Parvathy Stores aka The "kudumi" Kadai
The funky pseudonym for the chaste-titled Parvathy Stores is near obvious - its owner was a half white dhoti-clad tuft wielding middle-aged person with a coconut shaped face with receding headlines! A 12 by 12 shop, kudumi kadai had everything you imagined! Provisions, stationery, confectioneries, the famous A-1 bubble gum. In fact, I have even seen onions and potatoes tucked away in dirty jute sacks in a corner.
As you come out of my school gate, diagonally opposite is this shop with collapsible steel doors which have never closed during any day. At the strike of the bell in school. this shop will be filled with boys and girls who always wanted something. The kudumi owner had a smiling personality and a comment for everyone.
" What! you are buying another test note? only last week you bought one, so soon have you finished it ?"
" This is the third time today you are buying bubble gum! where did you get the money from?"
" Don't buy the wooden scale, get the plastic one! Brinda teacher will hit with scale and if it is plastic, you are better off!"

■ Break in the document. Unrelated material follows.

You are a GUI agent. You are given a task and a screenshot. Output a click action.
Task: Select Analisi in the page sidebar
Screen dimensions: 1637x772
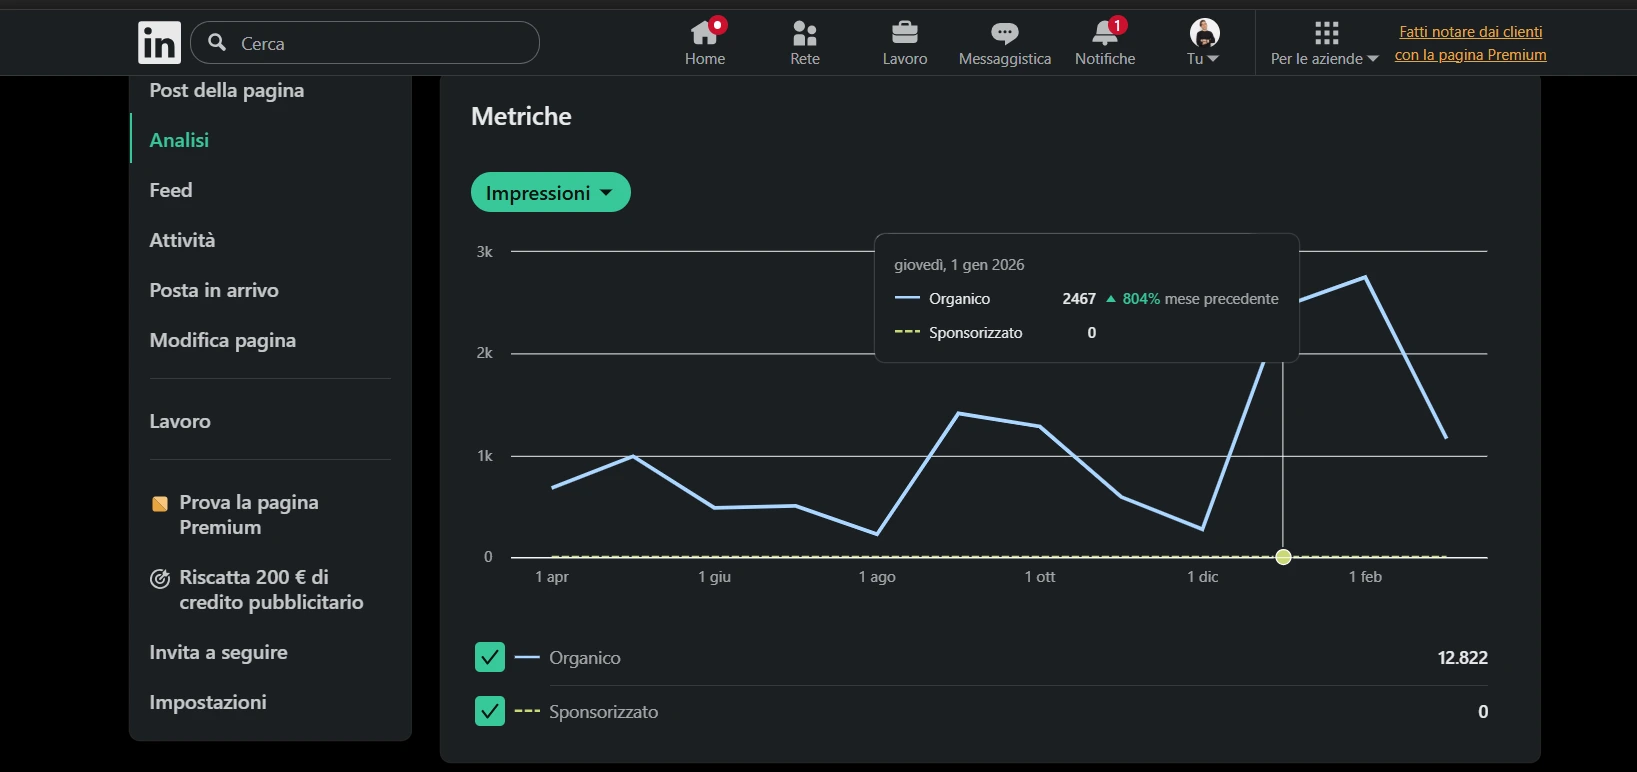point(179,140)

The independence day sweets would be sponsored by this owner and the colloquially titled " papparamuttu", it would throw a rash of pink on your lips!
"Are you in 9th standard? Then why are you buying ruled note book? Kasinathan sir would want only unruled note book! Go check and come back!"
He knew the trade so well and we students were sure that he would give us the right stationery that is needed in the school.
The consolation prize for any sports event is sponsored by him. He would say, "I am not worried about the first and second prize winning children. It is the consolation prize winner who needs encouragement."
Even after I moved out of the school after my SSLC, some days I deliberately walked up to his shop some evenings while coming back from the college if I needed to buy some stationery.
" Come come! you have not forgotten this shop" !
His loquacious welcome would be loud and cheerful and instill a pleasant smile on your face.
A couple of years back, as he was crossing the road in front of his shop, he was hit by a speeding car and his end happened right in front of the kudumi shop that he loved and nurtured.